Columbia University’s Robert Mundell, whose thinking contributed to the intellectual foundation of the euro zone, is in high demand here at the Lindau Meeting on Economic Sciences for obvious reasons. He’s taking advantage of the attention to propose a new international monetary system.
Prof. Mundell, a Canadian who received the Nobel Prize in economics in 1999 for his work on common currency areas and his analysis of monetary and fiscal policy under various foreign-exchange rate regimes, believes the summaries of the causes of the financial crisis have underplayed the impact of the U.S. dollar’s surge in the aftermath of the bankruptcy of Lehman Brothers Holdings Inc. in September, 2008.
“The Fed allowed the dollar to soar by 30 per cent,” Prof. Mundell told the more than 300 young economists assembled Thursday in this Bavarian town to gain insight from 17 Nobel laureates. Money got tight. Commodity prices collapsed, including oil, which plunged 70 per cent over the following few months. Inflation turned negative in early 2009 from a rate of more than 5 per cent in the summer of 2008. The deflation threat that led to the Fed’s second asset-purchase program was born.
Of course, the Fed, the captain of the team of global central banks that champion flexible exchange rates, would never use policy to manipulate the value of dollar. Prof. Mundell says this mentality must change.

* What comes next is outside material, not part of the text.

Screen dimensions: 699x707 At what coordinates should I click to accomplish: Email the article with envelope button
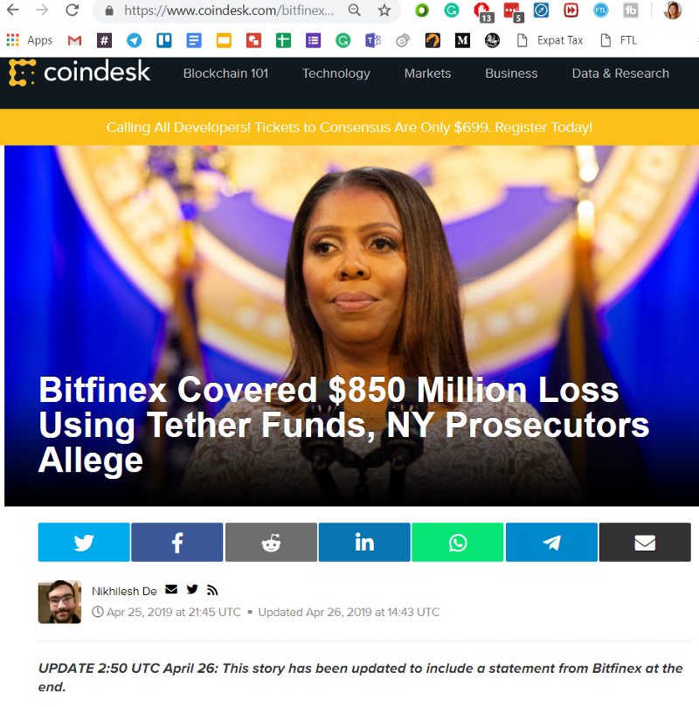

Big financial crises are a prewar and a contemporary phenomenon: they were relatively common before the Second World War, and they are a regular feature of the global economy of the last few decades. In the 1950’s and 1960’s, they were no major financial blowups. These were the years of the Bretton Woods arrangements, under which countries fixed their exchange rates to the U.S. dollar, which was in turn tied to the price of gold.
Bretton Woods collapsed in 1971 when the Nixon administration stopped converting dollars for gold. A certain degree of stability followed as the dollar became the unparalleled unit of exchange in the global economy. (That wasn’t enough to keep investors in the U.S. during the inflation shock in the later 1970’s, when the greenback lost half its value against its German counterpart. The dollar reverted back to its previous level, which became a huge problem for emerging-market countries, according to Prof. Mundell, because their U.S.-dollar denominated borrowing was suddenly significantly more costly.)
Then along came the euro 1999.
A currency backed by the strongest economies of Europe gave global investors an alternative to the greenback when they grew wary of the state of affairs in America. Prof. Mundell argues the shift of investors back and forth between the dollar and the euro has introduced instability to the financial system. To ease the volatility, Prof. Mundell says the Fed and the European Central Bank should co-operate to fix the value of the euro-dollar exchange rate.
“Before the (Bretton Woods) system broke up, the dollar represented the mainstream of the global economy and any country that fixed to the dollar would be fixing to most countries,” Prof. Mundell said in an interview Thursday. “Now, with two big economies, the dollar has been split in two, with big swings between (the dollar and the euro). Third countries, they can’t win. If they fix to the dollar, they are going to suffer with the euro-dollar exchange rate and the same if they are fixed in euro.”
The U.S. and Europe also would benefit, Prof. Mundell said. Just as he thinks the surge in the dollar in 2008 was the biggest factor behind the U.S. recession, Prof. Mundell says the eventual rebound in the euro greatly contributed to the European debt crisis.
How would this fixed-exchange rate regime work? Prof. Mundell said U.S. and European authorities should choose an appropriate euro-dollar rate, say $1.30, and then keep it trading within an appropriate band. When the euro got too weak, the Fed would enter the market to support it; the ECB would do the same for the dollar. In time, Prof. Mundell would add China, creating a troika of the world’s three biggest economies. This combination could then serve as the backing for a new global currency.
Prof. Mundell participated in the private symposium earlier this year in China to discuss the international monetary system. He used the gathering to present his proposal, and said he had a long discussion with U.S. Treasury Secretary Timothy Geithner about it.
However, Prof. Mundell is equating the treasury secretary’s intellectual curiosity with a willingness to upend U.S. currency policy. The G20 will discuss reform of the monetary system at its summit in Cannes, France in November, but few, if anyone, expect any significant changes.
But these kinds of things take time. Prof. Mundell wrote his seminal paper on optimal currency areas in 1961. The euro zone came almost four decades later.